**What to do:** Copy the entries out again in full.

**Task material:**
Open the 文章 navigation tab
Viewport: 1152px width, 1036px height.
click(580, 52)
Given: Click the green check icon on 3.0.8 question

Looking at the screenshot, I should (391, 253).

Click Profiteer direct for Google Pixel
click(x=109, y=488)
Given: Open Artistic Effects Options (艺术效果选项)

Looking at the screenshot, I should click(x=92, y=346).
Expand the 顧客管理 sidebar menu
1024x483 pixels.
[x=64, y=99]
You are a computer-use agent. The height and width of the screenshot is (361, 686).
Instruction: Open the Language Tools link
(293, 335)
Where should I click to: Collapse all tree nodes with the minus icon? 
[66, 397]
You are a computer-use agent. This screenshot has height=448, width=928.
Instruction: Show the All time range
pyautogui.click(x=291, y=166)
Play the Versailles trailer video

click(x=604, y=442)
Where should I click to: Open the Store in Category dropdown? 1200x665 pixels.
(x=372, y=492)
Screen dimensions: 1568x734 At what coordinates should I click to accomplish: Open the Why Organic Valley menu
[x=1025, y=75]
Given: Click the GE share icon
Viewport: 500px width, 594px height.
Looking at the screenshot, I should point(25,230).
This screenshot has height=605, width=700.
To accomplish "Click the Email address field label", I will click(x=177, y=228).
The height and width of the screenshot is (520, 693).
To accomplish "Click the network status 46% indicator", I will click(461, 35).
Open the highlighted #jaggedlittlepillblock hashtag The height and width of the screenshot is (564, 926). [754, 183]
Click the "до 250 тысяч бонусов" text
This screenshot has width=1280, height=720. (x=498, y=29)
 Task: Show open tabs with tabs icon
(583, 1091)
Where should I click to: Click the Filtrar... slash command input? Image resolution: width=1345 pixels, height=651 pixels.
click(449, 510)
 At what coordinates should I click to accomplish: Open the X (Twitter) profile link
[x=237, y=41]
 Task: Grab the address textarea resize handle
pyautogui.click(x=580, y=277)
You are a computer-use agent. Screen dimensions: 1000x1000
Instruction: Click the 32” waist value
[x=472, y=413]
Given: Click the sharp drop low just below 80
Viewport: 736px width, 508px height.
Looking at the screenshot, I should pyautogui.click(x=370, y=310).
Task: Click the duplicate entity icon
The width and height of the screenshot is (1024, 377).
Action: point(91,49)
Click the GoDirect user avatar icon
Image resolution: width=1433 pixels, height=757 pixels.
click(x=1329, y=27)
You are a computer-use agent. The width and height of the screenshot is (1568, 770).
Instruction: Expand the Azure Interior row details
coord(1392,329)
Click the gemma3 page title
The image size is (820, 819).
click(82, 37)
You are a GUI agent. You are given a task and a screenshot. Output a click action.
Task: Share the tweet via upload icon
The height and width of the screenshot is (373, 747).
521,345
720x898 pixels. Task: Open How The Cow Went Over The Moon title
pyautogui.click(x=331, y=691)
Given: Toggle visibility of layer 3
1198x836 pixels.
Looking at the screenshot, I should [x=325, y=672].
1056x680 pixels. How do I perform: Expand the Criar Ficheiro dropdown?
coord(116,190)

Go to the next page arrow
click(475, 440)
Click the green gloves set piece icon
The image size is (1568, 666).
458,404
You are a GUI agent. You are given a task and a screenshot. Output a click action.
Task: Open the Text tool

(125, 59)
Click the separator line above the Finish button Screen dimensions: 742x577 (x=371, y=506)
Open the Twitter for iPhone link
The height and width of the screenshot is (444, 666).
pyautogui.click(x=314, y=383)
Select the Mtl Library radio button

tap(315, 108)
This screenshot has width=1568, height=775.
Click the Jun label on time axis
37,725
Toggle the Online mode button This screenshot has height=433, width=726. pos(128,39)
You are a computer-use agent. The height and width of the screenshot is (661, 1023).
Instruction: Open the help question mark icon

**Output of the exercise:**
Open the 文章 navigation tab
Viewport: 1152px width, 1036px height.
click(580, 52)
Given: Click the green check icon on 3.0.8 question

Looking at the screenshot, I should (391, 253).

Click Profiteer direct for Google Pixel
click(x=109, y=488)
Given: Open Artistic Effects Options (艺术效果选项)

Looking at the screenshot, I should click(x=92, y=346).
Expand the 顧客管理 sidebar menu
1024x483 pixels.
[x=64, y=99]
You are a computer-use agent. The height and width of the screenshot is (361, 686).
Instruction: Open the Language Tools link
(293, 335)
Where should I click to: Collapse all tree nodes with the minus icon? 
[66, 397]
You are a computer-use agent. This screenshot has height=448, width=928.
Instruction: Show the All time range
pyautogui.click(x=291, y=166)
Play the Versailles trailer video

click(x=604, y=442)
Where should I click to: Open the Store in Category dropdown? 1200x665 pixels.
(x=372, y=492)
Screen dimensions: 1568x734 At what coordinates should I click to accomplish: Open the Why Organic Valley menu
[x=1025, y=75]
Given: Click the GE share icon
Viewport: 500px width, 594px height.
Looking at the screenshot, I should point(25,230).
This screenshot has height=605, width=700.
To accomplish "Click the Email address field label", I will click(x=177, y=228).
The height and width of the screenshot is (520, 693).
To accomplish "Click the network status 46% indicator", I will click(461, 35).
Open the highlighted #jaggedlittlepillblock hashtag The height and width of the screenshot is (564, 926). [754, 183]
Click the "до 250 тысяч бонусов" text
This screenshot has width=1280, height=720. (x=498, y=29)
 Task: Show open tabs with tabs icon
(583, 1091)
Where should I click to: Click the Filtrar... slash command input? Image resolution: width=1345 pixels, height=651 pixels.
click(449, 510)
 At what coordinates should I click to accomplish: Open the X (Twitter) profile link
[x=237, y=41]
 Task: Grab the address textarea resize handle
pyautogui.click(x=580, y=277)
You are a computer-use agent. Screen dimensions: 1000x1000
Instruction: Click the 32” waist value
[x=472, y=413]
Given: Click the sharp drop low just below 80
Viewport: 736px width, 508px height.
Looking at the screenshot, I should pyautogui.click(x=370, y=310).
Task: Click the duplicate entity icon
The width and height of the screenshot is (1024, 377).
Action: point(91,49)
Click the GoDirect user avatar icon
Image resolution: width=1433 pixels, height=757 pixels.
click(x=1329, y=27)
You are a computer-use agent. The width and height of the screenshot is (1568, 770).
Instruction: Expand the Azure Interior row details
coord(1392,329)
Click the gemma3 page title
The image size is (820, 819).
click(82, 37)
You are a GUI agent. You are given a task and a screenshot. Output a click action.
Task: Share the tweet via upload icon
The height and width of the screenshot is (373, 747).
521,345
720x898 pixels. Task: Open How The Cow Went Over The Moon title
pyautogui.click(x=331, y=691)
Given: Toggle visibility of layer 3
1198x836 pixels.
Looking at the screenshot, I should [x=325, y=672].
1056x680 pixels. How do I perform: Expand the Criar Ficheiro dropdown?
coord(116,190)

Go to the next page arrow
click(475, 440)
Click the green gloves set piece icon
The image size is (1568, 666).
458,404
You are a GUI agent. You are given a task and a screenshot. Output a click action.
Task: Open the Text tool

(125, 59)
Click the separator line above the Finish button Screen dimensions: 742x577 (x=371, y=506)
Open the Twitter for iPhone link
The height and width of the screenshot is (444, 666).
pyautogui.click(x=314, y=383)
Select the Mtl Library radio button

tap(315, 108)
This screenshot has width=1568, height=775.
Click the Jun label on time axis
37,725
Toggle the Online mode button This screenshot has height=433, width=726. pos(128,39)
You are a computer-use agent. The height and width of the screenshot is (661, 1023).
Instruction: Open the help question mark icon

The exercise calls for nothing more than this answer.